A Schematic representation of hierarchical subdivision of human (top) and mouse (bottom) cell line cohorts based on hematological malignancies. B Heatmap resulting from the unsupervised analysis of the human (left) and mouse (right) hematological cell lines. Dendogram clustering was performed using all methylation values, an 1% of randomly selected CpG probes were used for heatmap visualization. C Phylogenetic analysis of the different hematological subtypes and species. Each leaf represents the 1% most variable CpG sites within each hematologic subtype and specie. The inner circle colors represent if the leaf corresponds to leukemia, lymphoma, multiple myeloma or transformed cell lines, while the outer circle corresponds to the refined classification for human hematological cell lines. D Heatmap resulting from the differential methylation analysis within leukemia, lymphoma and multiple myeloma in human (left) and mouse (right) hematological cell lines. The bottom annotation indicates hematological disease, as described in the heatmap legend. Methylation β-values range from 0 (green) to 1 (red).

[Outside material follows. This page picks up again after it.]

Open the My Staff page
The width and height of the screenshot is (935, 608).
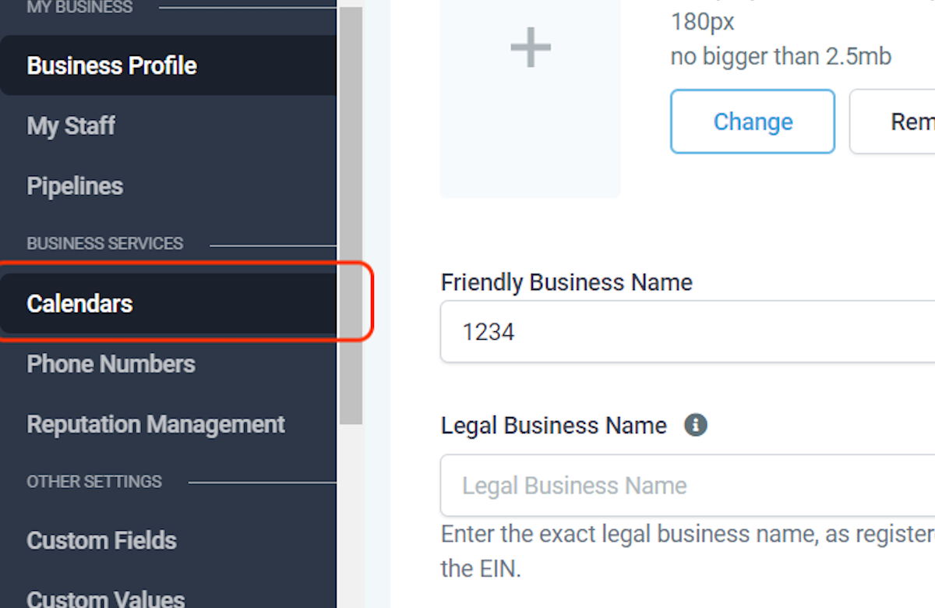pos(71,125)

Focusing on the human samples, we further examined the granularity of hematological cell lines by performing supervised differential methylation analyses and obtaining lists of CpG methylation sites characteristic of each specific disease in comparison to the others (shown in Supplementary Dataset S4). We used these CpG sites to perform a supervised hierarchical clustering that enabled an effective discrimination of acute myeloid leukemia (AML), chronic myeloid leukemia (CML), B-cell acute lymphoid leukemia (B-ALL), T-cell acute lymphoid leukemia (T-ALL), mantle cell lymphoma (MCL), Burkitt’s lymphoma (BL), diffuse large B-cell lymphoma (DLBCL), Hodgkin lymphoma (HL), T-cell lymphoma (TCL) and multiple myeloma (MM) in the heatmap representation (Fig. 2A). The genomic loci and CpG content of the DNA methylation sites that differentiate among the mentioned ten hematological malignancies are shown in Supplementary Fig. 4A. Additional dimensionality reduction analysis using t-SNE (Supplementary Fig. 4B) provided similar results than the supervised hierarchical clustering analysis. The pathway enrichment analyses that were significantly enriched in these ten pathological entities are shown in Supplementary Fig. 4C, mainly involved in T-cell receptor signaling, phosphorylation signaling regulation and transcription regulation. Most important, we translated these in vitro findings of CpG sites that are able to distinguish across different hematological malignancies to the primary setting (Supplementary Methods), using the same DNA methylation microarray platform. Using the above identified CpG sites (Supplementary Dataset S4), the primary cases of AML, B-ALL, T-ALL and DLBCL were clustered almost perfectly in the supervised hierarchical clustering analysis (Fig. 2B) (EGA repository: EGAS50000000627; https://ega-archive.org/studies/EGAS50000000627). Interestingly, unsupervised clustering analysis showed that cell lines and primary samples intermingled in many occasions, suggesting DNA methylation resemblance (Supplementary Fig. S5). Those CpG sites with distinct methylation content in vitro vs in vivo are available at Supplementary Dataset S5.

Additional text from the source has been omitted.